--- SOURCE PASSAGE ---
PWM CONTROLLER 4 FAN.zip (96.2 KB)

Well - get rid of the delay(1000); // ATRASO EM MILI SEGUNDOS PRA ESTABILIDADE in your loop and things will go faster...

Also check the missing {} for the if the temp is in between min and max... that’s probably an issue

Should look like this

if (condition) {
   Instruction1;
   Instruction2;
   Instruction3;
}

if you do

if (condition) 
   Instruction1;
Instruction2;
Instruction3;

then only instruction1 is conditional, Instruction2 and Instruction3 will always get executed (regardless of indentation)

And instead of having an excise in counting,

OR give variables useful names

int tempPin = A3; // PINO ANALOGICO (CPU) PRA USAR O LM35
//if it's the CPU, why on earth don't you just call it
const byte CpuTempPin = A3; // PINO ANALOGICO (CPU) PRA USAR O LM35

(also note the const and the switch to byte because that's already big enough.
---
- [INSTRUCTIONS]
- a) List every change to the code that the forum reply recommends.
- b) Summarize the forum reply in two sentences.
- c) Write the next few sentences of the forum reply, picking up after its last line.
--- SUPPLIED DATA ---
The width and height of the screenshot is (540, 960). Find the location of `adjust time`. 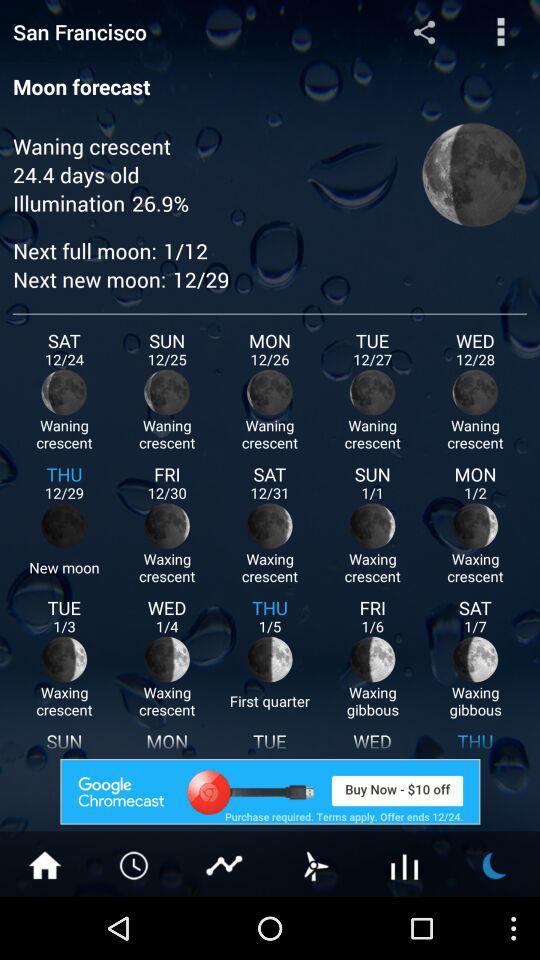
---
- [RESULTS FOR THE EXERCISE]
- a)
- Remove the delay(1000) from the loop.
- Add the missing braces {} to the if statement that checks whether the temperature is between min and max.
- Give variables useful names, such as CpuTempPin instead of tempPin.
- Declare the pin variable as const.
- Switch the pin variable's type from int to byte.

- b) The forum reply advises removing the delay(1000) from the loop so the program runs faster, and adding the missing braces to the if statement for temperatures between min and max, since without braces only the first instruction is conditional. It also recommends giving variables useful names, such as CpuTempPin, and declaring that pin as a const byte.

- c)
OR just work with arrays and reduce the code to 1/4th of it's size

And depending on the board and the temperature sensors, you can increase the precision/resolution of the readings quite significantly by using internal reference voltage: Arduino Playground - LM35HigherResolution

Danois90:
And depending on the board and the temperature sensors, you can increase the precision/resolution of the readings quite significantly by using internal reference voltage: Arduino Playground - HomePage

I solved by modifying the code and adding 100 samples of temperature, it was infinitely more stable !!!

Thanks friends for the help!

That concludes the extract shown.